Segment Start: DOCUMENT PASSAGE

Choosing the correct curve fit model is crucial when determining important characteristics of data such as the rate of change, upper and lower asymptotes of the curve, or the EC50/IC50 values. The curve fit of choice should represent the most accurate relationship between two known variables: x and y. Therefore, the goal of curve fitting is to find the parameter values that most closely match the data, or in other words, the best mathematical equation that represents the empirical data. SoftMax® Pro 7 Software offers 21 different curve fit options, including the four parameter logistic (4P) and five parameter logistic (5P) nonlinear regression models. These ensure that the plotted curve is as close as possible to the curve that expresses the concentration versus response relationship by adjusting the curve fit parameters of the chosen model to best fit the data.
This technical note discusses the different linear and non-linear regression models available in SoftMax Pro 7. In addition, a protocol has been implemented with the sum of squared errors and the Akaike’s Information Criterion methods in order to evaluate different curve fit models to best represent the data.
The simplest method to analyze data is to use a linear regression curve fit. It is represented by the equation y = A + Bx, where x (generally the concentration) is an independent variable and y (the response) is the dependent variable. The slope of the line is B and A is the y intercept when x=0. SoftMax Pro provides three linear regression curve-fitting methods. These are linear (y = A + Bx), semi-log (y = A + B * log10(x)) and log-log (log10(y) = A + B * log10(x)). SoftMax Pro will find the best straight line through the data (Figure 1). The linear range of an assay can be determined using a minimum of three data points on the x-axis; however, additional standard concentrations within the specified range should be added to improve the accuracy of the fit1 . The primary advantage of this method is that it is simple. However, in most cases, the relationship between measured values and measurement variables is nonlinear.
Nonlinear data are commonly modeled using logistic regression. In this case, the relationship between the measured values and the measurement variable is nonlinear. The goal is also to find those parameter values that minimize the deviations between the measured and the expected values. In order to choose the correct fit, it is important to understand the general shape of the model curves and compare them with the shape of the data points2.
SoftMax Pro provides 17 non-linear regression curve-fitting methods; these include quadratic, cubic, quartic, log-logit, cubic spline, exponential, rectangular hyperbola (with and without a linear term), two-parameter exponential, bi-exponential, bi-rectangular hyperbola, two site competition, Gaussian, Brain-Cousens, 4P, 5P, and 5P alternate. SoftMax Pro has been implemented with the most widely used iterative procedure for nonlinear curve fitting, the Levenberg-Marquardt algorithm, in order to achieve the best possible curve-fitting.

Segment End: DOCUMENT PASSAGE
Segment Start: RAW DATA

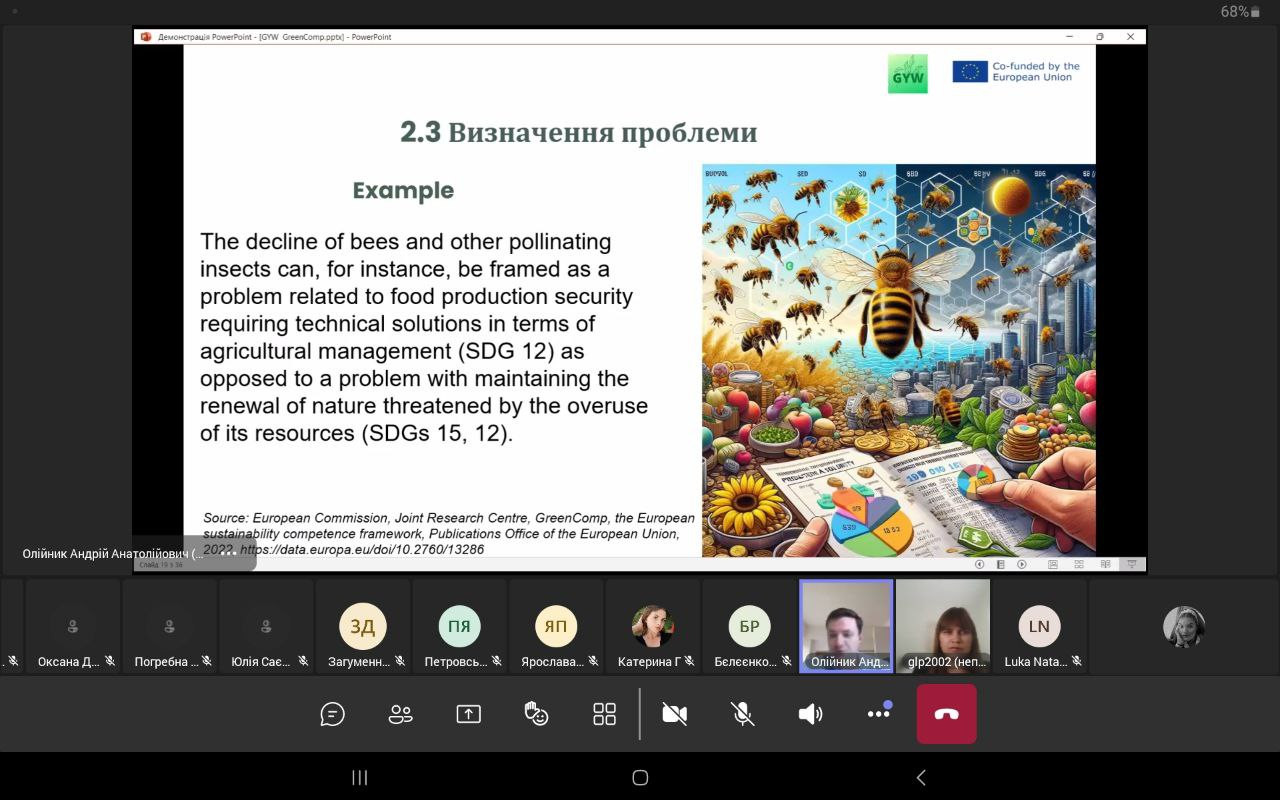Viewport: 1280px width, 800px height.
Task: Click the БР Бєлєєнко participant avatar
Action: [749, 627]
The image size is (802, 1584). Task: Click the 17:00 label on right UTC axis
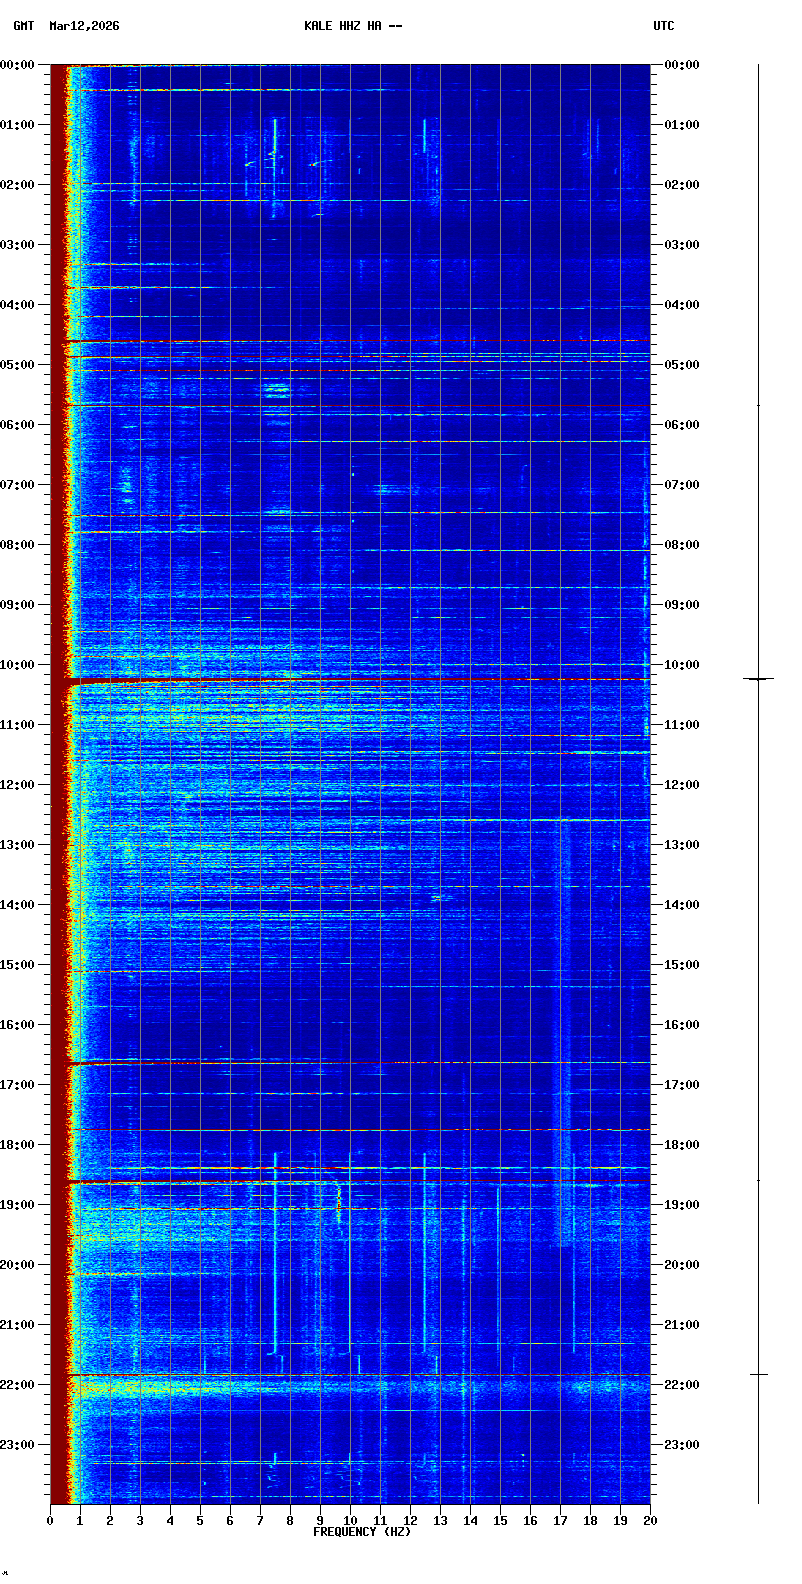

Segment End: RAW DATA

### PROBLEM TO WORK ON
Can you write out, word for word, everything in the curve-fitting note from "SoftMax Pro provides 17" down to "best possible curve-fitting."?

### YOUR RESPONSE
SoftMax Pro provides 17 non-linear regression curve-fitting methods; these include quadratic, cubic, quartic, log-logit, cubic spline, exponential, rectangular hyperbola (with and without a linear term), two-parameter exponential, bi-exponential, bi-rectangular hyperbola, two site competition, Gaussian, Brain-Cousens, 4P, 5P, and 5P alternate. SoftMax Pro has been implemented with the most widely used iterative procedure for nonlinear curve fitting, the Levenberg-Marquardt algorithm, in order to achieve the best possible curve-fitting.